Gov. Jerry Brown at his State of the State address in January. (Brian van der Brug / Los Angeles Times)

John Myers
February 26, 2016

The California Supreme Court on Friday evening allowed Gov. Jerry Brown and his political allies to begin gathering voter signatures for a November ballot measure to revamp prison parole policy, a temporary victory until the justices determine whether state officials properly followed election laws.

Chief Justice Tani Cantil-Sakauye issed a temporary stay of a judge’s ruling that had stopped Brown’s ballot measure dead in its tracks.

Minutes later, Atty. Gen. Kamala Harris issued a formal title and summary for the proposal, thus clearing the way for signature gathering to begin this weekend.

Brown unveiled his plan in late January, one highlighted by an overhaul of the rules regarding parole eligibility for inmates serving time for nonviolent crimes. Prisoners who earn enough good behavior credits or participate in education programs would be eligible for early release.

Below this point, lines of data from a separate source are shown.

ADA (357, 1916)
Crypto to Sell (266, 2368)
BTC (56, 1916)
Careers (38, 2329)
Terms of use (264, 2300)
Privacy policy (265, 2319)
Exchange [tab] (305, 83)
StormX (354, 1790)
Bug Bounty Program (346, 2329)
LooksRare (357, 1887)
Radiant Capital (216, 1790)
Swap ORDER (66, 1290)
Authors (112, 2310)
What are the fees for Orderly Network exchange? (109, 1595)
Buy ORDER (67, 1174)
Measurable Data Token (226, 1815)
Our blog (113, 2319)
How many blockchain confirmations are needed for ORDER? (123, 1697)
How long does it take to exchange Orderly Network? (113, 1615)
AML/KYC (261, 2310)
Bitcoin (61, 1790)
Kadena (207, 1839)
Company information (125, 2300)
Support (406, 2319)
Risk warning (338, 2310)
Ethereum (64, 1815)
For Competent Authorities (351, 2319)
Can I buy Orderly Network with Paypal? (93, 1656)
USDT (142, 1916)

The governor added his plan to a proposed ballot initiative that was already being vetted — one that originally dealt only with juvenile justice.

Sacramento Judge Shellyane Chang ruled on Wednesday, in a case brought by the California District Attorneys Assn., that Harris should not have allowed Brown to submit his substantial revisions to an existing initiative without additional review.

Brown formally filed his appeal of that ruling to the state Supreme Court on Thursday, warning the justices that California’s long-term ability to comply with a federal court order to reduce its prison population hinged on voters being given a chance to approve his plan.